I then had the sad realization that, apparently, it is a lot harder for me to love myself than to love others.
I had my proof right there. My mind relaxed, and my body was vibrant and strong after a beautiful practice, yet I struggled to find an answer.
To be honest, I am still struggling as of right now while I type this article. I know what makes my heart dance with joy. I know how to encounter beauty in the silliest and smallest things in life. Living in gratitude has always seemed natural to me, as I tend to find the positive and beautiful side of all things (except when it comes to me).
Why is it so hard to find a few things to like about myself? Am I that bad of a person?
I know I’m not. I’m just like all of you, imperfectly perfect. A world of qualities and flaws scooped into one human being. However, I am grateful I was asked this “difficult” question because it made me realize how hard we can be on ourselves.
If you get a piece of paper and create two lists, one with what you like about yourself, and one with what you dislike, many of you might see the “negative” list growing a lot faster than the other. They can eventually catch up, but one thing is certain: it’s quicker and easier to judge than it is to love ourselves.
You could ask, “So what can I do to learn to love myself?” And I’m probably the last person you should pick for advice since I am still learning to love myself too. But I think the simple realization that you tend to criticize yourself more than loving yourself is the first step on the right path.
In my case, I had to hear a question about self-love from a yoga teacher. What about you? What is it going to take to make you realize that sometimes you are too harsh on yourself?
It is a lot easier to indulge in self-blame and guilt and relive past scenarios than to acknowledge all the times you have made someone smile. What will it take for you to recognize the times when someone who was about to cry and was having a bad day had their lives uplifted because of you? To know that because of you someone’s life is better now?
What is it going to take for you to realize that you are so much more than what you think of yourself? What is it going to take for you to realize that you matter?
I remember reading a quote by Matt Kahn that brought joy to my heart:
“If it’s not the way you would talk to a child in need, it shouldn’t be the way you talk to yourself.”

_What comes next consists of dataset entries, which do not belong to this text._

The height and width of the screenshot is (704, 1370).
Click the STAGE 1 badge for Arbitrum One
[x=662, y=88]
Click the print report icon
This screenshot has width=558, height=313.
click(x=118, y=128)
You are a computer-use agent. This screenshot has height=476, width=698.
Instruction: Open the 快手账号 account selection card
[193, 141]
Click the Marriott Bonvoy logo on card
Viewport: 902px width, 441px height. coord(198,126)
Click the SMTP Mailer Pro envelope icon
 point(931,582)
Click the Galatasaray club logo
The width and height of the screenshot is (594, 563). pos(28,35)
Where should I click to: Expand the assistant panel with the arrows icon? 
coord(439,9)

I find that quote relevant to our discussion. I remember having to read it over and over again. That quote helped me realize the self-sabotage and self-shaming patterns I still had in my life, no matter how “awakened” I thought I was. It taught me that despite my imperfections I was doing the best I could, and I shouldn’t be so hard on myself. It taught me that I simply shouldn’t be repeating the same mistakes or engaging in painful experiences to “punish” myself. That I should move on and be kinder to my inner child.

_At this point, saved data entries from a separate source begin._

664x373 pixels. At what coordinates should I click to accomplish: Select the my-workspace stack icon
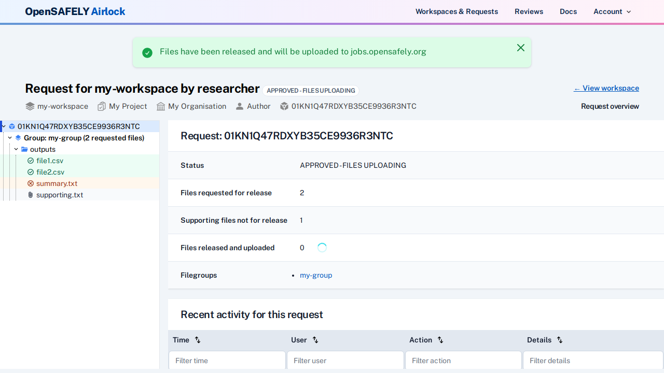click(x=29, y=106)
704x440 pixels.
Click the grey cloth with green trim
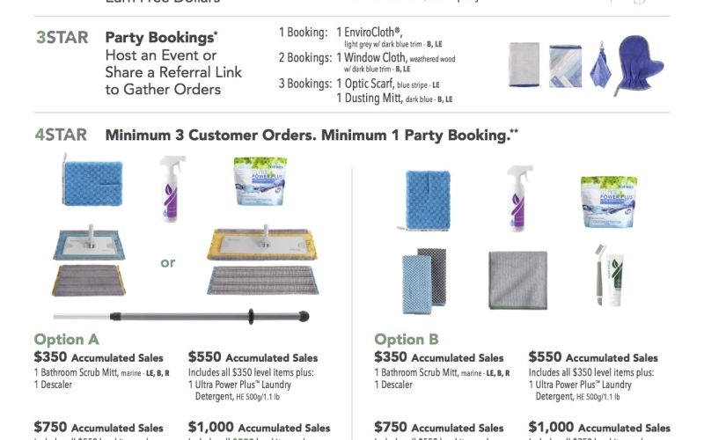coord(517,280)
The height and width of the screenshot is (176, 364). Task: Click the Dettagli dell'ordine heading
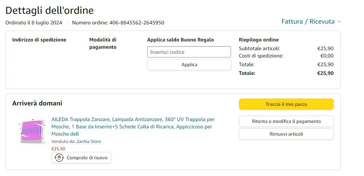coord(49,10)
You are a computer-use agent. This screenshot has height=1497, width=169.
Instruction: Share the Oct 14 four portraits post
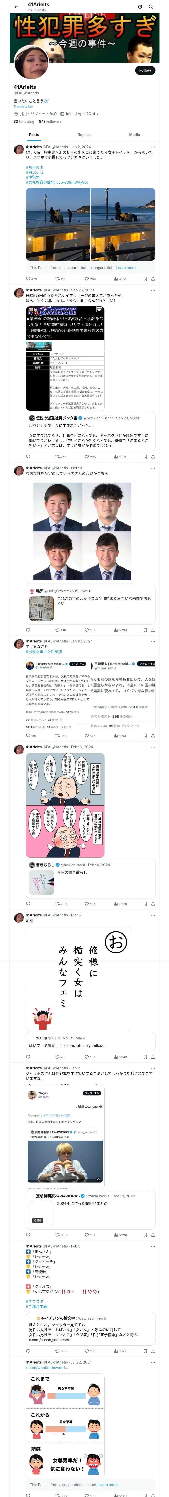pos(153,630)
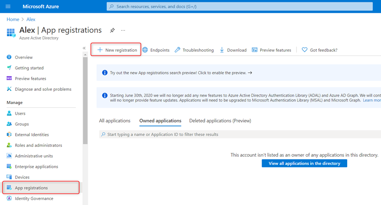The width and height of the screenshot is (381, 205).
Task: Open Enterprise applications sidebar item
Action: 36,166
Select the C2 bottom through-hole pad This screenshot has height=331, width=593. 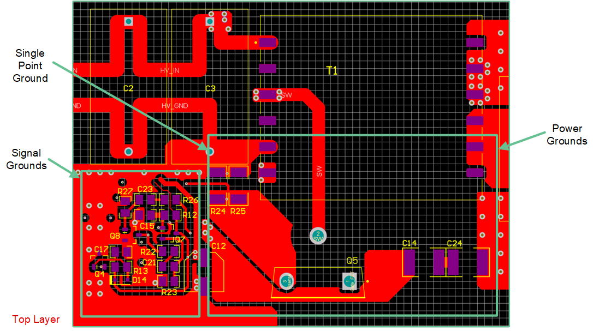tap(128, 151)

After meditating on that quote, I realized I was probably doing well with self-forgiving. I was aware of my own judgemental self, and I was willing to let it all go. But what about loving myself?

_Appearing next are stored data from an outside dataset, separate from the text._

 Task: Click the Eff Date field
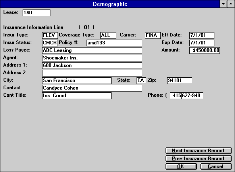tap(202, 35)
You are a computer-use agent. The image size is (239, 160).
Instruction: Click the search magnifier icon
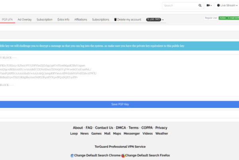pos(200,6)
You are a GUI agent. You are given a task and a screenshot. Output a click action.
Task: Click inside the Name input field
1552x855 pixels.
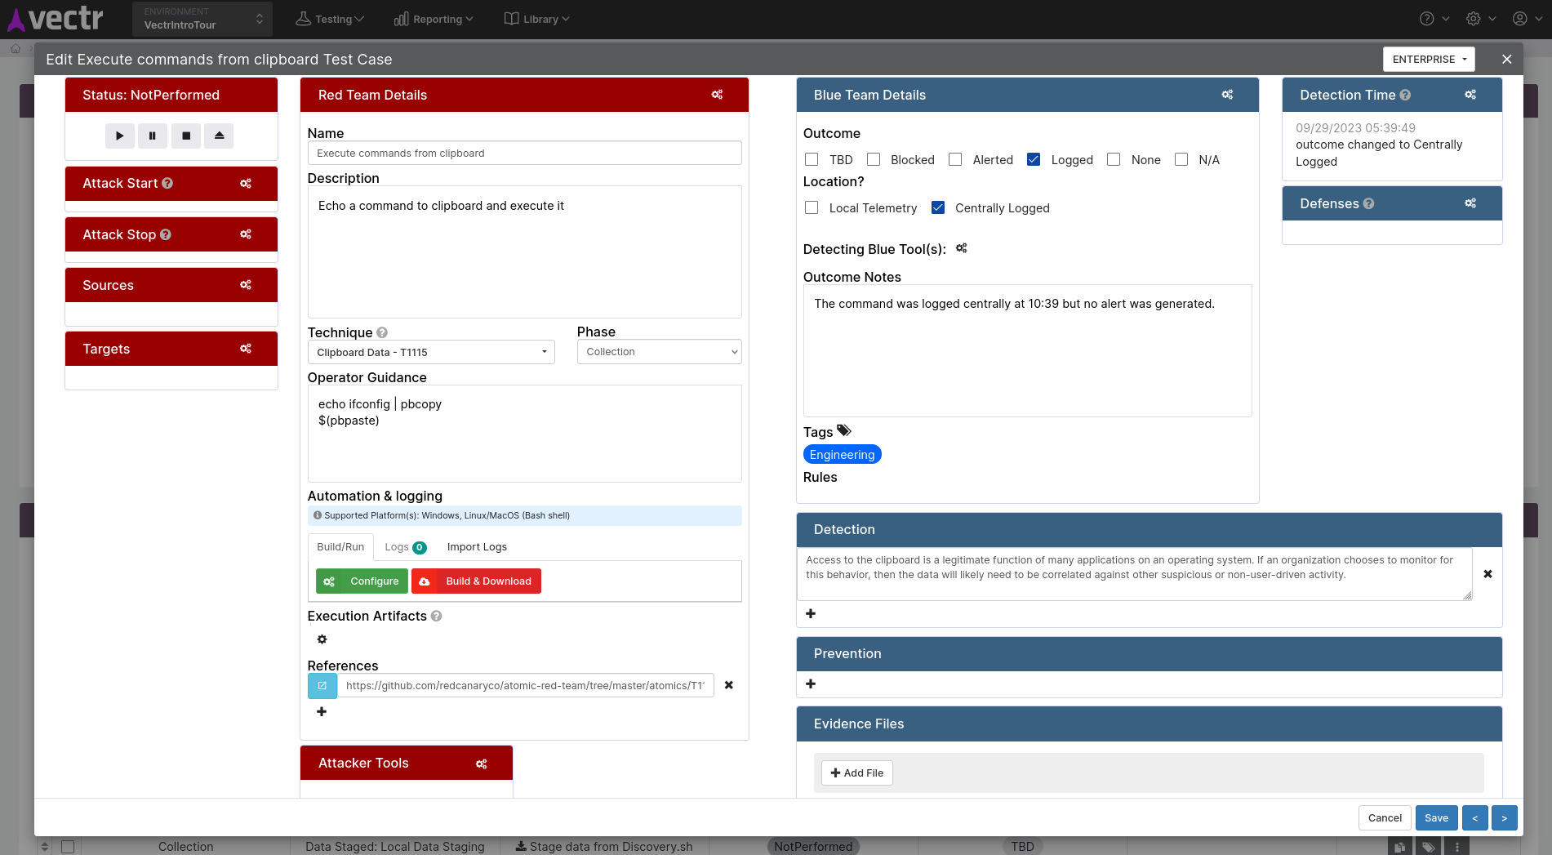point(524,154)
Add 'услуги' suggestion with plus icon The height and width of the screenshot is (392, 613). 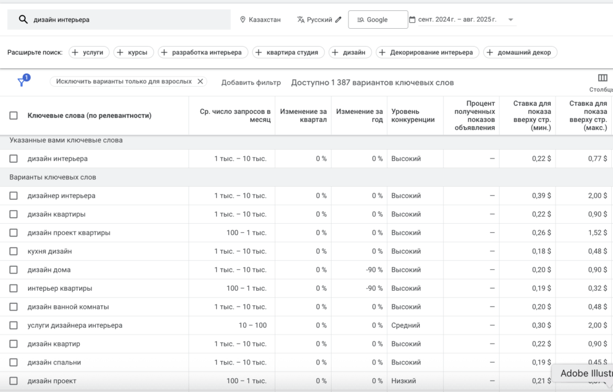pos(87,53)
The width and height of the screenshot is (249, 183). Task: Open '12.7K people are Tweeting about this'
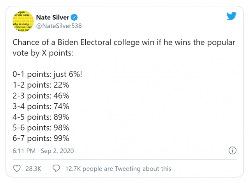(118, 169)
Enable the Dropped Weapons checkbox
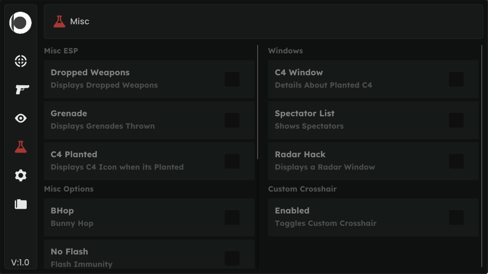Screen dimensions: 488x274 tap(232, 80)
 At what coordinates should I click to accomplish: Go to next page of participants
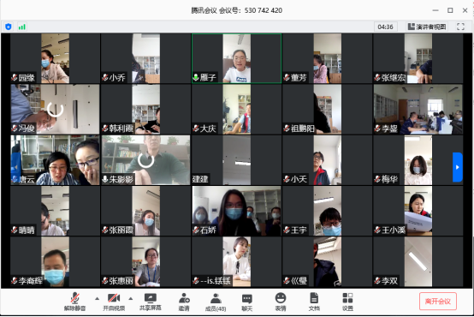tap(458, 167)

Hey, that’s a whole different level!
I can forgive myself, but can I love myself? Fully? To the point where I can look at the person in the mirror, not judge her, and simply love her with all my heart?
Can I see past this person’s physical and emotional imperfections and still love her unconditionally?
I think I can, and I will. But for now, I am simply aware of how hard it is to love myself. And that is okay. It is okay for you, too, if you struggle. Being conscious is the first step (after self-forgiveness).
I was asked by a yoga teacher to find three things I love about myself, and I still stutter to answer.
And my struggle is making me laugh. At least I love that about myself—my twisted sense of humor that can turn any bad situation into a joke. See? Baby steps.
Because of my own struggles to find that unconditional self-love that makes my blood and heart pump with joy, I am obviously not telling you how to do it. But I can definitely ask you to be aware.
Watch how you think and talk about yourself.
I can ask you to be aware of the negative self-talk. The negative words you say about yourself. The negative and judgemental thoughts about every time you’ve made bad decisions. Every time you didn’t say nice things to or about the people you love. Every time you felt you were being selfish and could have done more to help. Every time you look at yourself in the mirror and curse your beautiful and healthy body for being too much of this or too much of that.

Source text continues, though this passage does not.